[Instructions to follow]: Give the listing as a Markdown table with columns Nr and Line, skipping blank lines and omitting the pictures. Begin at the line that has "Click empty category" and stop after the last line of the listing.

[Records for this exercise]:
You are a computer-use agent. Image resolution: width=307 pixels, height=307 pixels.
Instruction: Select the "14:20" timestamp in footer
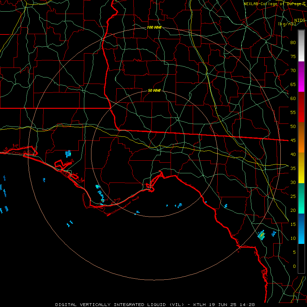pos(247,305)
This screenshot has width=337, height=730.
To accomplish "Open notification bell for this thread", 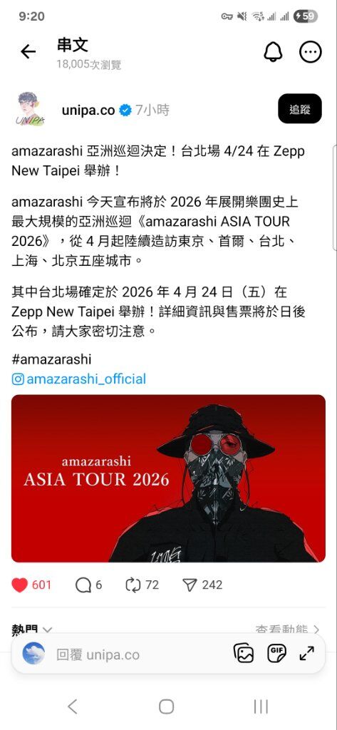I will 273,52.
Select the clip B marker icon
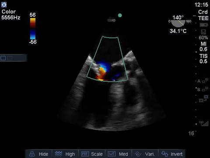This screenshot has height=158, width=210. [203, 89]
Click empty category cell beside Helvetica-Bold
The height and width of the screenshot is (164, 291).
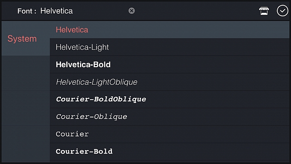(25, 64)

[Answer to the exercise]:
| Nr | Line |
|---|---|
| 1 | Click empty category cell beside Helvetica-Bold |
| 2 | The height and width of the screenshot is (164, 291). |
| 3 | (25, 64) |